I think what Dr. Fauci and others are saying is just, while we're still gathering information, while we can't answer some of these critical questions yet with really clear data about how much protection there may be, it's just kind of that extra measure of caution. That still makes sense, just given the, you know, given what we've been through, and the desire to hang on to our gains and get all the way through this.

Ehresmann: There's a couple factors here. One is, we need to reach a certain level of population immunity through vaccination, to really be able to tamp down the spread of COVID so that we get to the point where its more background than dominant.

Even if every single person in Minnesota who is eligible for vaccine got vaccinated by the time that President Joe Biden's said we have the vaccine, we still have our under [age] 18 or under 16 population that cannot be vaccinated yet, because there is not a vaccine. That's the population that can continue to spread COVID-19, and in the process of that spreading and transmission that allows for the virus to mutate.

So until we have the ability to get the full population vaccinated, which I want to say, on the optimistic side, there are trials underway for kids now, and so we anticipate that there will be vaccines coming. But until that is taken care of that that's sort of a gap in our protection.

Then the fact that variants and how they mutate, and what role that mutation has in making them less amenable to the work of the vaccine, those are all things that we have to look at. So I think things will get better, but there'll be some things that we may have to continue to we are certain that we are out of the woods.

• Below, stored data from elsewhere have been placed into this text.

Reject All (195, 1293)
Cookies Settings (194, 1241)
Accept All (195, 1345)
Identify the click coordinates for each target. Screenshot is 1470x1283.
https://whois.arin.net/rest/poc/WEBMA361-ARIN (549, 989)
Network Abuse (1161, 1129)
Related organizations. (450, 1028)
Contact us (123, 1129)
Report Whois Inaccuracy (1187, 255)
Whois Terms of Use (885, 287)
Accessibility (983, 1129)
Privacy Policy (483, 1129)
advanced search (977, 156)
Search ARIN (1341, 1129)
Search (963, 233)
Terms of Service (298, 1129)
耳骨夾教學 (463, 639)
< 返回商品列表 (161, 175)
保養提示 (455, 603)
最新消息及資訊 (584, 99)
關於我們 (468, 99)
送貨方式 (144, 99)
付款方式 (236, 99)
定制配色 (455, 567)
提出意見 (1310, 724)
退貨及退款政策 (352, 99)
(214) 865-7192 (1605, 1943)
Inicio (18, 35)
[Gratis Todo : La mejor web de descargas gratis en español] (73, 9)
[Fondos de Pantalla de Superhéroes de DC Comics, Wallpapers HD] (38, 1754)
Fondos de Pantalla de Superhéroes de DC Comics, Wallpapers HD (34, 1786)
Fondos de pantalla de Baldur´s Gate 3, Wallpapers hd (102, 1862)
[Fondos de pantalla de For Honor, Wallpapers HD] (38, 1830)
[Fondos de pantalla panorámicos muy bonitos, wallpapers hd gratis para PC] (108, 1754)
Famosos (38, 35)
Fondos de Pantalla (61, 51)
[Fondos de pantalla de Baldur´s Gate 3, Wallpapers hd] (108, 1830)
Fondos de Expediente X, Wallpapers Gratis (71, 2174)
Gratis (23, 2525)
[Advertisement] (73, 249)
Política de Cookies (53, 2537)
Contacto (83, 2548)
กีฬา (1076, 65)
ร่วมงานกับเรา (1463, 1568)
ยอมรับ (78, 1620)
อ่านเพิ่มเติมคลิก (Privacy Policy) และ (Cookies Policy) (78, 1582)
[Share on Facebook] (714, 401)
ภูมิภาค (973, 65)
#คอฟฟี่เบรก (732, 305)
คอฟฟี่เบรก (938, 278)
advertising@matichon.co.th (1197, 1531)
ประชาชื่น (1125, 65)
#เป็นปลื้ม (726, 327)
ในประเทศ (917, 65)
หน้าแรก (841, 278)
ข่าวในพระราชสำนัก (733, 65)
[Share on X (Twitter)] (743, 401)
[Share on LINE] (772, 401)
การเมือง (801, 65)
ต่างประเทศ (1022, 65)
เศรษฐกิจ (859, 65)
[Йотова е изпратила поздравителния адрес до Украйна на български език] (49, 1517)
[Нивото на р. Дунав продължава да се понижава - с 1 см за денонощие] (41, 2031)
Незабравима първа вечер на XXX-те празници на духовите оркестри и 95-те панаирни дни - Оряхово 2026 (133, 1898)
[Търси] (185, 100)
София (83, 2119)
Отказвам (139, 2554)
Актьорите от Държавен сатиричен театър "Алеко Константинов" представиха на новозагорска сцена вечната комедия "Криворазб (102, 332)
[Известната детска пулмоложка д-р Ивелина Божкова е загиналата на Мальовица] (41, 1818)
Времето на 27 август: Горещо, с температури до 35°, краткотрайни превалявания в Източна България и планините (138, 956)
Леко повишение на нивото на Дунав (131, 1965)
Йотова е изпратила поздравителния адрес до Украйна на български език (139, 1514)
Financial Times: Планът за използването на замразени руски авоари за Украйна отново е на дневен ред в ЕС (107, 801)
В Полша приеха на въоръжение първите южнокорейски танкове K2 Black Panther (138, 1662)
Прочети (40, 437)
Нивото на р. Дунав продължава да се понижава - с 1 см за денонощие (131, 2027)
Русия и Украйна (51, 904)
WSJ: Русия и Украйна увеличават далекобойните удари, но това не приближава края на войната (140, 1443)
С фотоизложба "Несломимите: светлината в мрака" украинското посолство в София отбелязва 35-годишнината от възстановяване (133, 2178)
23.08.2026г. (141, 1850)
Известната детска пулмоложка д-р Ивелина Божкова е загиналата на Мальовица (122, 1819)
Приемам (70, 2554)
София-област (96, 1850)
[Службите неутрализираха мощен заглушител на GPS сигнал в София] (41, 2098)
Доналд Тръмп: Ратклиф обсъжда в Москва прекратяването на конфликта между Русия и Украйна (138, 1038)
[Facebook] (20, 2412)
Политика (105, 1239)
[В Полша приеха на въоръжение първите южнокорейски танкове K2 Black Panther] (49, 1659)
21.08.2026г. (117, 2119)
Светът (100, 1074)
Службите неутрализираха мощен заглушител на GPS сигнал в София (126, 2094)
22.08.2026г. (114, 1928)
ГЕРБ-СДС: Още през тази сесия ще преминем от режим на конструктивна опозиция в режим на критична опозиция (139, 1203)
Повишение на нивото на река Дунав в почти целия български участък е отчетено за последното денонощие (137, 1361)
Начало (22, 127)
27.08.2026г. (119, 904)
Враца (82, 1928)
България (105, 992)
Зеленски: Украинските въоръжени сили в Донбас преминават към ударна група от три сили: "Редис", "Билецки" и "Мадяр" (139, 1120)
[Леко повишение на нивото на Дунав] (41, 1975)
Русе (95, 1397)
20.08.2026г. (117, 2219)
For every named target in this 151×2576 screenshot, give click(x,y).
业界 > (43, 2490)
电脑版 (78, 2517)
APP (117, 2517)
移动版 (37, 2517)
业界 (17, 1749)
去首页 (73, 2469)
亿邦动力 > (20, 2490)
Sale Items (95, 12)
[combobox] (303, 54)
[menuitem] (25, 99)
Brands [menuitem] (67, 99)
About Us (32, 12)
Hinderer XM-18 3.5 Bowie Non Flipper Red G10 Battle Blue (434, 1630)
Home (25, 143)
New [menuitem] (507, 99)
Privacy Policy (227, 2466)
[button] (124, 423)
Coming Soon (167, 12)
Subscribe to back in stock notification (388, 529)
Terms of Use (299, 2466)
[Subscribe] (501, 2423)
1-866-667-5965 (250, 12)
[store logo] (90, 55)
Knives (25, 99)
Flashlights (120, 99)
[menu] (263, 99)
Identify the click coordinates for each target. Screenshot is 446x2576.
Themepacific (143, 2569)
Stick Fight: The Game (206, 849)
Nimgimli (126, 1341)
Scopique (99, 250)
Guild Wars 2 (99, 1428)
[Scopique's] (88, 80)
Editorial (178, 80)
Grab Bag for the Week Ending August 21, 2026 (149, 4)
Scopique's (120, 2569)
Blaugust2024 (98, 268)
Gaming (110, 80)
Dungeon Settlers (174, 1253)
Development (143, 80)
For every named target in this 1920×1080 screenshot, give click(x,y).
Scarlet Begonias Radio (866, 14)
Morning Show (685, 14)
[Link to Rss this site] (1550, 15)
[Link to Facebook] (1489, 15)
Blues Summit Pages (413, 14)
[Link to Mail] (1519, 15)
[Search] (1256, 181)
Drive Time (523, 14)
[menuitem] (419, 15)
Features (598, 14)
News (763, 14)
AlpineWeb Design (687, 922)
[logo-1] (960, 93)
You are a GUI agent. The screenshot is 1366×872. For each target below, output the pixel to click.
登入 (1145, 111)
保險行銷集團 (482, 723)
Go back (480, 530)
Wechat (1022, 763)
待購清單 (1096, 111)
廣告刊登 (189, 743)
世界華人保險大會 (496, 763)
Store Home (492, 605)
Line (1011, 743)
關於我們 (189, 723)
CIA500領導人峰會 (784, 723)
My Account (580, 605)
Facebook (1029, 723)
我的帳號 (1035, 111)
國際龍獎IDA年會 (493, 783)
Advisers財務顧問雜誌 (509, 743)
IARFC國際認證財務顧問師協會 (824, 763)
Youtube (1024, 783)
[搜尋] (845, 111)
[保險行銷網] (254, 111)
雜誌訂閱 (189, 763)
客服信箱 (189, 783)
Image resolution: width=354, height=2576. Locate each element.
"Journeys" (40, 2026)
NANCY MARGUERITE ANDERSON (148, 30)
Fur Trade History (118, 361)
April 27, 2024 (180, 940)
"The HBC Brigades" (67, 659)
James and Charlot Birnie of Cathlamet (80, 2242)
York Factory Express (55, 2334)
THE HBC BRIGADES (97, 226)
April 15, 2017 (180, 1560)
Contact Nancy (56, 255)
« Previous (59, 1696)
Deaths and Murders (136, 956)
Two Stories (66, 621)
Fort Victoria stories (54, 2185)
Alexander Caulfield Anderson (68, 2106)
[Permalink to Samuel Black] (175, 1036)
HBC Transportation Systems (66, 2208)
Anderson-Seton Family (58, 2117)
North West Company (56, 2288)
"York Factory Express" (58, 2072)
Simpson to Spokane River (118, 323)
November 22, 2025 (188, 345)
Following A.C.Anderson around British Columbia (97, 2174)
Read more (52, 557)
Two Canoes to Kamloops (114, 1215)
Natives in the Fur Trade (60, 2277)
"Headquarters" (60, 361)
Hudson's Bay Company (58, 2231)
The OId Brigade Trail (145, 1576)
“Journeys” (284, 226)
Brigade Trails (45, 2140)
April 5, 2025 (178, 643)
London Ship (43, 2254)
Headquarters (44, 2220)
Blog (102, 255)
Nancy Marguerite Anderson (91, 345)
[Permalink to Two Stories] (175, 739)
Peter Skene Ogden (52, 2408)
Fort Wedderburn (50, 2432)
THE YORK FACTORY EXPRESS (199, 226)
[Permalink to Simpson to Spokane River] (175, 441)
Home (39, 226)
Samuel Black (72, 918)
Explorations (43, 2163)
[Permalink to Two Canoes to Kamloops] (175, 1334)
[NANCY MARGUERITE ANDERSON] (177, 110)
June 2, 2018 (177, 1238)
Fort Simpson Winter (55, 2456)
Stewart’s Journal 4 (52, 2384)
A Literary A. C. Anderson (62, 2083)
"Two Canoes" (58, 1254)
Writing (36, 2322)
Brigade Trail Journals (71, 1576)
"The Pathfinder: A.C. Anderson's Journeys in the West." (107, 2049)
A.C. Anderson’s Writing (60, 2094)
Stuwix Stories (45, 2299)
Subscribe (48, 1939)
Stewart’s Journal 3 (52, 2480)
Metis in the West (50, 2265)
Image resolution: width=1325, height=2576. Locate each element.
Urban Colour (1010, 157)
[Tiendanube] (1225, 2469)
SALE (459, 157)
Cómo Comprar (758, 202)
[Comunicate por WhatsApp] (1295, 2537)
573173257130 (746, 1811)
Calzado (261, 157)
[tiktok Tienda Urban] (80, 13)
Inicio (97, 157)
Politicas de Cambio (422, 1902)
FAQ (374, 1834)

Jim from Mankato (teaches at collegiate level): With March being sort of the spring break week or spring break month, with kids coming back from potentially traveling, for instance, to Texas. We're face to face constantly, you know, we're in small labs with students. And so you're curious why college professors weren't included with the educators group in the phase?

Ehresmann: When at the federal level, they were discussing, you know, making sure that we had child care, and educators vaccinated, the focus was on early childhood to 12 because of the necessity for maintaining societal function. And there were a couple of reasons.

One was that in person learning was so essential to younger learners, and the devastating impact of, of not being able to be in person on that age group in that population. Also, the fact that that age group was less likely to be compliant with masking It would be more difficult to social distance, and that they had greater difficulty with, you know, distance learning or with online learning.

Whereas with the older populations that are in the post secondary setting, they're adults. So you can do a better job of indicating they have to mask, they need to social distance. And they also, in many settings, are able to also have some of their education online, or at least when it's necessary, and do a better job with that.

In terms of educators, they would likely be in 1C. That's the the place that post secondary would be.